Some medications are trickier than others
Risk tracks closely with how fast a drug leaves the body. The shorter-acting ones — paroxetine and venlafaxine in particular — are the most likely to cause discontinuation symptoms, sometimes within a day of a missed dose. Longer-acting ones like fluoxetine taper themselves to a degree, because the drug lingers and fades gradually, and tend to be far smoother. Some medications (such as vortioxetine) show little more than placebo. Your specific medication, and its half-life, shapes how a taper is planned.
Discontinuation is not the same as relapse
This distinction matters enormously, and it's the single best reason to come off with a prescriber rather than alone. Discontinuation symptoms appear within days, often include the physical "zaps," dizziness, and flu-like feeling, and — tellingly — ease within a day or two if the dose is restored. A true relapse of depression or anxiety builds over weeks and looks like the original illness returning, not a flu. Mistaking one for the other is common and costly: people either resign themselves to medication they no longer need, or abandon one that was genuinely holding them well.
How a taper actually works
Brief tapers of a week or two barely beat stopping cold turkey. Slow, individualized tapers do dramatically better: in one study, tapering paroxetine gradually over many months cut the rate of withdrawal from about 78% to 6%. The reductions often get smaller as the dose gets lower, because the effect of each milligram grows near the bottom. The largest recent analysis (a 2026 network meta-analysis of 76 trials) found that a slow taper paired with psychological support — CBT or mindfulness-based therapy — prevented relapse about as well as simply staying on the medication. The taper isn't a countdown; it's a monitored process that can be slowed or paused whenever your body needs more time.

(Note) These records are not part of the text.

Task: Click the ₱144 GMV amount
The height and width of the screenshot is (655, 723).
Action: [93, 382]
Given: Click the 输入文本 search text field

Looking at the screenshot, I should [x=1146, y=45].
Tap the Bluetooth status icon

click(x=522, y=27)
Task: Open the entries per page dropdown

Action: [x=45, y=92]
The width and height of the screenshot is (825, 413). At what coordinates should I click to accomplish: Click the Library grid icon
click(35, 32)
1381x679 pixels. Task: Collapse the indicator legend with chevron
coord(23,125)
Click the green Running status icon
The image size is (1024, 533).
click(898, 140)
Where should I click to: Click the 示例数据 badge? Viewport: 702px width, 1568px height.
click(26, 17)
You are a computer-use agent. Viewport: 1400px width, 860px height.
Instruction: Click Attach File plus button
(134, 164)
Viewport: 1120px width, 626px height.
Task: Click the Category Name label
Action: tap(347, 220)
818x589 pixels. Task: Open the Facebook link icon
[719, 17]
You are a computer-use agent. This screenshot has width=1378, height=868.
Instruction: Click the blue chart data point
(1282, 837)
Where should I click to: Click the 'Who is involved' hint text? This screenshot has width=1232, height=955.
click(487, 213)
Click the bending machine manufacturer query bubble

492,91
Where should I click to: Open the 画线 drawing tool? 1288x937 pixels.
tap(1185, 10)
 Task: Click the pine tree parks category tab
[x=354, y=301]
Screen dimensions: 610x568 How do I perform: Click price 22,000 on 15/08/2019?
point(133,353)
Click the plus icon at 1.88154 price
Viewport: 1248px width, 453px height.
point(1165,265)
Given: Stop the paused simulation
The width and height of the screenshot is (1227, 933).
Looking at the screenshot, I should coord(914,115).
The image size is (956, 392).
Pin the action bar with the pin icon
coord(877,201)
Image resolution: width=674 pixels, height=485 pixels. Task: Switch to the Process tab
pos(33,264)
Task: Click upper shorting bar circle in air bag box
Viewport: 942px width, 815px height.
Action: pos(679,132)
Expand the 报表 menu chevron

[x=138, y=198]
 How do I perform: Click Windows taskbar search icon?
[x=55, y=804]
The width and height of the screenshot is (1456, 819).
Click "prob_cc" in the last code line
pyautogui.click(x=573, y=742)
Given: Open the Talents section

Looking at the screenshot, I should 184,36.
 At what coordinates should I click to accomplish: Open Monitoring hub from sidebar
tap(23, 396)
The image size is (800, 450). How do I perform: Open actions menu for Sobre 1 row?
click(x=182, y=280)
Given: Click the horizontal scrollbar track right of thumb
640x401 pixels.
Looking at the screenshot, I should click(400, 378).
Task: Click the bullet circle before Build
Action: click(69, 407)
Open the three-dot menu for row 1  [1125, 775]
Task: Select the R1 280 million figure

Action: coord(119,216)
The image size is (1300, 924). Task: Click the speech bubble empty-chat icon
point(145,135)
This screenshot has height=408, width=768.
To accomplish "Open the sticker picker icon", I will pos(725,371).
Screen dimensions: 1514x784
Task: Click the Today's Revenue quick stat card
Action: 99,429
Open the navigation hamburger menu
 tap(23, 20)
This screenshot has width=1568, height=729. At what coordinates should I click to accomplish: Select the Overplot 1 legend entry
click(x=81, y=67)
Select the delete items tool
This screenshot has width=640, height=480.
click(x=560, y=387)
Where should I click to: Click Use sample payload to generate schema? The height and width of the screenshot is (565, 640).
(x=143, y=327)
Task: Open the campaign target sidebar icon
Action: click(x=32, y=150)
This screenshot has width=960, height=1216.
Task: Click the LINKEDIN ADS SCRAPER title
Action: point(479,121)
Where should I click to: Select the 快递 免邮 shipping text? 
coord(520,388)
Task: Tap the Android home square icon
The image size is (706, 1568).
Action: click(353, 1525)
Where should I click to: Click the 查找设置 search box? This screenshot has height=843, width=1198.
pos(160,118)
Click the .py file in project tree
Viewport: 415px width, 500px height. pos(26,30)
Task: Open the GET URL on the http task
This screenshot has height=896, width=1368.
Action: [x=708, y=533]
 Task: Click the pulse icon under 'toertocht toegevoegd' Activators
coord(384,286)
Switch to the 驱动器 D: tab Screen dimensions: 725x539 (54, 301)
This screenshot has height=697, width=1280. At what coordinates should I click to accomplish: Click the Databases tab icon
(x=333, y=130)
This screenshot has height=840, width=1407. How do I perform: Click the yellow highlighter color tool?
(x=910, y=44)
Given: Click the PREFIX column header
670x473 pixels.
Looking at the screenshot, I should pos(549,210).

When stopping is the right move — and when it isn't
Timing matters as much as technique. After a first episode of depression, guidelines generally suggest continuing the medication for at least 6 to 12 months after you feel well before tapering. After two or more episodes, or with a history of severe episodes, longer-term and sometimes indefinite treatment lowers the odds of recurrence — and that's a legitimate, evidence-based choice, not a failure. The decision to stop weighs how stable you've been, what's going on in your life, and your own goals.
The one rule
Don't stop on your own, and never stop abruptly. Foundry's role is to plan the taper with you, watch closely as the dose comes down, distinguish a discontinuation bump from a true relapse, and slow or pause if needed. Coming off a medication well is its own piece of careful care — not an afterthought.
Safety and scope
This guide is general education, not medical advice. It does not create a treatment relationship, diagnose a condition, promise medication, or replace crisis care. For immediate danger use 911, 988, or the nearest emergency department.